I’m talking, of course, about Gerald Bostock.
This figure first appeared on Jethro Tull’s 1972 concept album, Thick As A Brick, as a brilliant but possibly psychologically unstable schoolboy, whose poetry provided the inspiration for the record. He then re-emerged 40 years later for Thick As A Brick 2.
If you’re unfamiliar with Jethro Tull’s music and have never heard of Gerald, that’s understandable – he doesn’t actually exist.
“He’s a writer’s tool,” Ian explains. “He’s a device to divorce me a little bit from sentiment, feelings emotions and views, which, perhaps, I don’t hold but he can. He’s sort of an alter, alter ego really.”
Real or not, Gerald’s back once more, this time writing the lyrics for Ian Anderson’s latest album and basing them on an unpublished manuscript by an amateur historian named Ernest T. Parritt.
Homo Erraticus, released on April 14, looks into events from British history, exploring visions of past lives. These reveal stories about a diverse range of characters, which include a Neolithic settler, a Christian monk, and even Prince Albert.
Ian and his band are set for an extensive UK tour, which comes to the Brighton Dome on April 28.
Audiences will get to hear the new album in its entirety before the band plays a selection of Tull classics.
Ian says that inhabiting different characters on stage gives him the freedom to express ideas that aren’t necessarily his own.
He wryly explains, using Prince Albert as an example: “I am not married to Queen Victoria but if I’m talking from the perspective of Prince Albert in the heyday of the British Empire then I’m going to take on some elements of that character and say things that, in fact, I’m not saying.”
This particular point of view – “fusty, conservative and rather monarchical” – definitely doesn’t fit with Ian’s political outlook.
A self-described “pragmatic socialist”, Ian says: “I’m not a right winger, but I believe in making things work. So, I can have Gerald Bostock who, in a pseudo-retired Labour party political role, can have fairly more radical views than I would espouse. But he’s not a million miles away from me and I can just let him run riot a little bit.”
It’s an unconventional approach to song writing but Ian isn’t keen on “intensely autobiographical” music.
“I prefer people who are observational, who create characters, put them in a context and put them in a scene,” he says. “Let these characters have life, let them interact with other people.”
He continues: “My best songs, I think, are all about other people in other situations. They’re not telling you how I feel about something, which, for the most part, would probably be rather dull.”

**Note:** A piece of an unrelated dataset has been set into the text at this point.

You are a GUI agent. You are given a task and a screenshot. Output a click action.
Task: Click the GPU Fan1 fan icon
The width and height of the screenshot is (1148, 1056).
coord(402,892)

Characters aside, what does Ian’s new album offer fans of Jethro Tull?
“I think it’s continuity,” says Ian. “Many people that have heard the album have said ‘right from the first few bars of music you know it’s Jethro Tull’.
“Then, they correct themselves because they remember it’s an Ian Anderson solo album.”
Ian pauses for a moment and continues: “Well, you know, it is and it isn’t. I mean, what is Jethro Tull? To me Jethro Tull is this vast catalogue of music.”
He explains: “It’s this body of work, which I have written. I’ve been the producer, the engineer the singer, the flute player, the manager of the band and I’m even the travel agent. It’s what I do and for me nothing changes. If it says Ian Anderson on the album or concert ticket or Jethro Tull it doesn’t actually register in my internal mechanism of performance or sense of who I am. It’s just what it says on the ticket.
“It’s a way of describing repertoire more than anything else.”
Regardless of the name on the cover, prog rock enthusiasts will certainly be pleased to learn that Homo Erraticus deals with some big, intellectual themes.
Ian says: “The constant topic is about human migration, the movement of peoples across our planet from, not the beginning of time, but at least the last ice age when it becomes impactful in meaningful terms in what makes up the society and the culture of the British Isles today.”
Migration, Ian asserts, is “a constant and ongoing reality” that could become difficult to deal with if climate change makes some areas incapable of supporting their populations.
Whatever your view, the worrying possibilities of our not-too-distant future have given Ian some intriguing scenarios to consider:
“In our cosy little corners of Western Europe we think that we have little to fear other than closing our doors and putting up a sign saying ‘no room at the inn’.
But, it’s not that simple, because, of course, global cooling could be the result of climate change. We might be facing the cessation of the Atlantic conveyor, in which case it will be seventy million Brits hammering on the doors of the holiday home owners in the south coast of Spain.”
“Seventy million Brits heading south is not a pleasant though for anyone in Europe, believe me,” he muses.
“They have enough experience of us trying to pinch the sunbed and blaming the Germans for it.”